I'm not really interested in the issue of misogyny. The film itself is in many respects a mediation on that whole topic and it has been argued that the main theme of the film is that women are essentially evil. Although Von Trier's attitudes towards women are - at best - suspect, to make such sweeping and generalised statements does nothing to actually critique the film. A much better discussion of the gender issue can be found at Guardian Unlimited.

In fact, all it really does is turn an arthouse film with limited appeal into a global talking point that more people will go and see.

Despite that, it still isn't the kind of film that a multiplex audience is going to devour and that is a good thing. To go and see Antichrist is because you have made a conscious decision that you want to make your mind up about it yourself. It is for that reason that it was crucial that it passed through the censors uncut; not because I believe that the film is necessarily a masterpiece but because the audience of Britain should be given the freedom and responsibility to decide for themselves.

To my mind, there are two pressing questions about the film and neither of them are about misogyny:
a) Was the violence/sex/graphic nature of the film necessary?
b) Does the film actually work?

I'm still unsure about the second question (and furthermore during the writing of this article I have struggled to settle on a definite answer). My normal argument in any situation like this would be that if a piece of art can polarise opinions in both directions (as many people hate is as love it) then regardless of individual opinion it must be an important piece of work.

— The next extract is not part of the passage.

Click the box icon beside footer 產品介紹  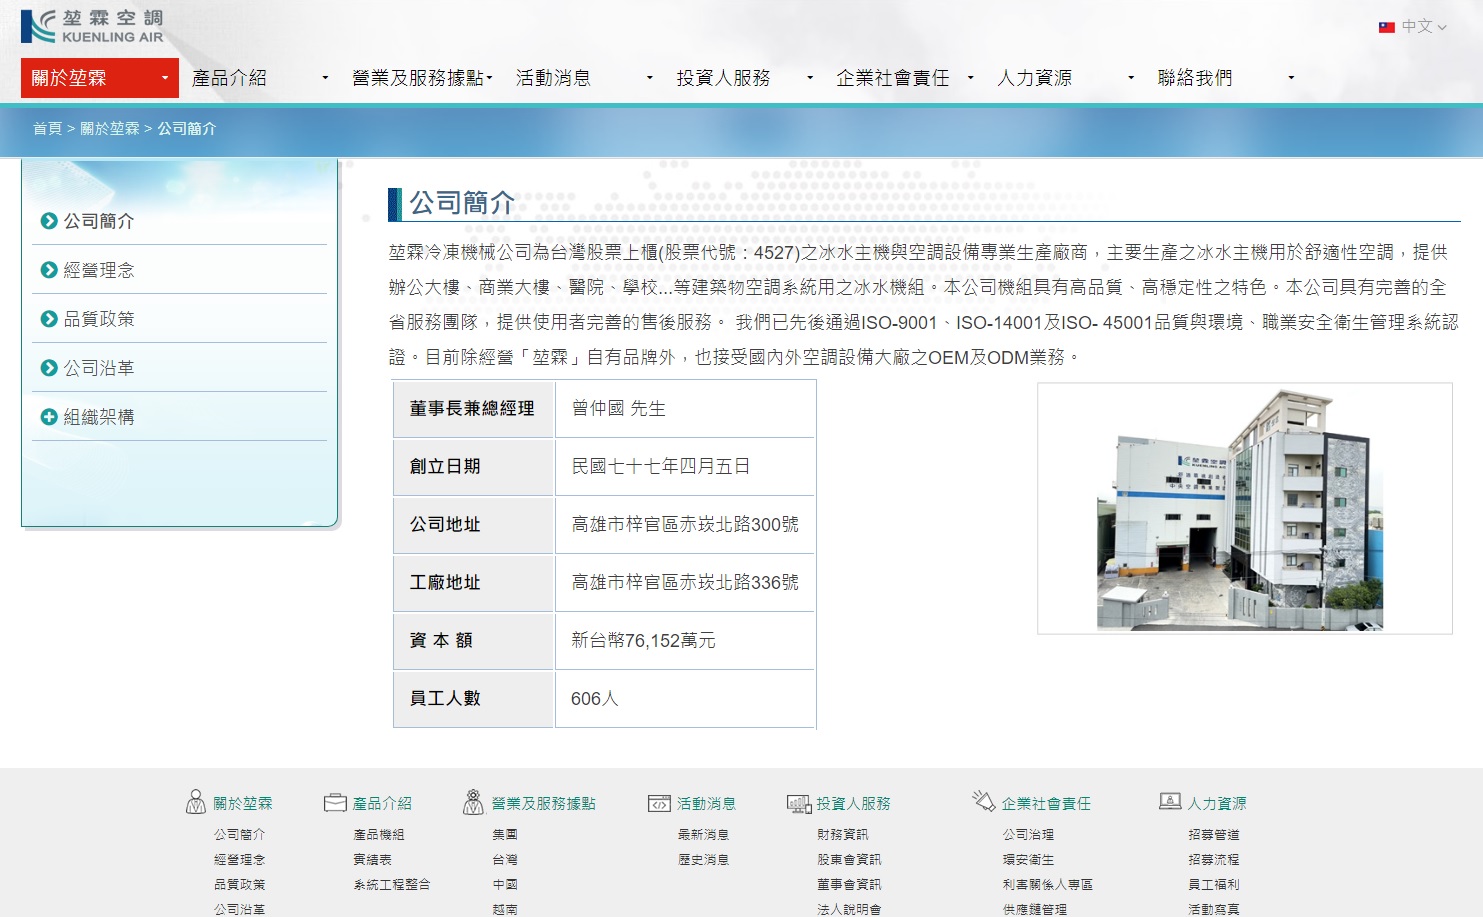click(x=335, y=802)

Ultimately, the feeling of genuine shock as the film reached its conclusion suggested that it must have worked. I was open mouthed for a significant amount of time after leaving the cinema and even a day after it was difficult to explain in conversation just how powerful it was. A significant chunk of that was the beautiful way it was filmed by cinematographer Anthony Dod Mantle and perhaps even more so for the performances from the always fantastic actors Gainsbourg and Dafoe. Both roles were understandably difficult but both actors came out with dignity and an intensely believeable character, which mightn't have happened in lesser hands.

I would like to go and see the film again, but I don't see I can physically put myself through it. It is by no means a piece of great entertainment; it was one of the more unpleasant 105 minutes of my life. Despite this, I firmly believe that art doesn't always have to be pleasant and nor should it be. In fact, the anarchist in me actually thinks that it has a duty to be nasty and ugly just as much as beautiful.

The question of whether the graphic scenes were necessary or not remain a difficult balancing act. I would argue that the opening scene, where you see a short shot of an erect penis thrusting in and out of a vagina was unnecessary. It didn’t add anything to the scene whatsoever, other than the initial shock factor and in all honesty, there’s enough shock factor by the end of the film to do without this initial one.

With regards to the violence, I don't have the same problems. The way that the film lags in the first half and builds the tension slowly through the psycho-analysis between husband and wife means that the violence has to finally manifest itself to bring meaning to the whole film. Unfortunately for viewers in the 21st century, violence needs to be taken to new lengths in order to sustain any real sense of psychological disturbance.

Ultimately it is a question of subtlety. I would compare Von Trier with Michael Haneke, who is the master of the subtle art of screen violence. Take Funny Games, which retains its sense of genuine shock without actually showing any violence on screen, and compare it with the sledgehammer impact of Antichrist.

There is no doubting that Antichrist is a flawed piece of work - as most of Von Trier's work is - but it is also a beautiful, moving and genuinely disturbing piece of art. It's most definitely not for everyone and I would even go as far to say that those who like the film probably didn't enjoy it - it's not the kind of film you enjoy - but there is definitely a reward in there for the viewer.

This is cinema as art, not cinema as entertainment. Whether you love it or hate it, there is a definite place for it in the modern world.